E alla fine anche all’interno del partito ‘leggero’, uscendo bruscamente dalle liturgie nuoviste e post-ideologiche del veltronismo imperante, una voce diversa si è levata.
Attacca Bersani,lui che tanti accusano di rappresentare ‘il vecchio’, il passato ideologico, e lo fa con parole chiare, capaci dunque di assumere un significato. Era ora.
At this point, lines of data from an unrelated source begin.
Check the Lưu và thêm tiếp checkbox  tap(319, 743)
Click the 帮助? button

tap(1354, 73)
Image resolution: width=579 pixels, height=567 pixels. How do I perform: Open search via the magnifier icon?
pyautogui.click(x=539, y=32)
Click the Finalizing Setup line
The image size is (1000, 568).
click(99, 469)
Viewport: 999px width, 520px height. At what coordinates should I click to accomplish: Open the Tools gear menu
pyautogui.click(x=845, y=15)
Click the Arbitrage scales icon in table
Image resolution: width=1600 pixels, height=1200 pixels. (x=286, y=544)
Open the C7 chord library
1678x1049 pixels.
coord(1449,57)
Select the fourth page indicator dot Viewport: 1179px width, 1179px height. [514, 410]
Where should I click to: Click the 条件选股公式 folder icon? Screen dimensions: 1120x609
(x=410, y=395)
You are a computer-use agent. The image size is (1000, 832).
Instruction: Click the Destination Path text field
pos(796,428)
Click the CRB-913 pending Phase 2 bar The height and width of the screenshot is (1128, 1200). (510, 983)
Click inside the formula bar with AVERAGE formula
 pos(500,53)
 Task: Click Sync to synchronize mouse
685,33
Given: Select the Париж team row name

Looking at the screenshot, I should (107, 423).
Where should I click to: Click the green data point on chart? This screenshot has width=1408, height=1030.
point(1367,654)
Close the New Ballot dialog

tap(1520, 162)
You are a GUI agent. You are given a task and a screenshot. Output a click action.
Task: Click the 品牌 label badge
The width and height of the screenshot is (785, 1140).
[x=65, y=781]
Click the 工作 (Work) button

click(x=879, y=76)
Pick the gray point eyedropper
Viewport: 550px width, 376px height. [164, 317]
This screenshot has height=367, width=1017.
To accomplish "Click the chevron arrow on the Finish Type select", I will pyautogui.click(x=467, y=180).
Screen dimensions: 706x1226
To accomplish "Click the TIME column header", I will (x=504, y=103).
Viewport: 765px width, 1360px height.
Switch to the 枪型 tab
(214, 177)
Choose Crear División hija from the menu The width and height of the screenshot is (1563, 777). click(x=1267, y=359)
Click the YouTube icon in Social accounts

Veltroni, il demiurgo del PD, il grande sognatore che ne ha plasmato l’ineffabile novità, è stato anche e soprattutto il suo distruttore. Ha distrutto il PD, creandolo, perché ha interpretato come puro nuovismo emozionale, pubblicitario, la cosiddetta ‘vocazione maggioritaria’ che il nuovo partito intendeva avere. Perché ha preferito le sirene del leaderismo mediatico al confronto politico ampio, partecipato dalla base e dai militanti. Veltroni, dice Bersani, “ha disperso un patrimonio immenso”, ed è colpevole pure di aver posto fine all’Ulivo.
Le conseguenze del j’accuse di Bersani sono chiare: stando alle sue parole, Veltroni ha contribuito a creare non un partito, ma una struttura-fantasma, incapace di avere un’identità, dove la sovranità non è demandata agli iscritti, e neppure ai più burocratici organismi gestionali, ma al capo-sovrano che riproduce il fantasma e sostanzia la realtà del collettivo nella sua immagine personale. E tutto questo, si dice finalmente dall’interno del PD, è profondamente sbagliato.
Il modo in cui il PD è stato creato e conformato ha fatto sì, finora, che non esistesse il PD. Dunque il partito democratico ancora non esiste. I n tanti, nel mondo concreto , nella sinistra reale, se n’eravano accorti da un pezzo. Finalmente qualcuno comincia a capire, e parlare, anche da dall’interno della non-struttura. PD è il partito che non c’era. Che ci sarà un domani, forse, soltanto rinnegando completamente i presupposti sui quali è stato creato. Il PD sarà soltanto se smetterà di essere se stesso.
E’ un’ironia perfettamente coerente al dominio dell’immagine sulla parola, dell’emozione sulla storia, dell’etichetta-slogan sulla concretezza dei legami umani e politici che ha animato finora il virtuale partito democratico italiano.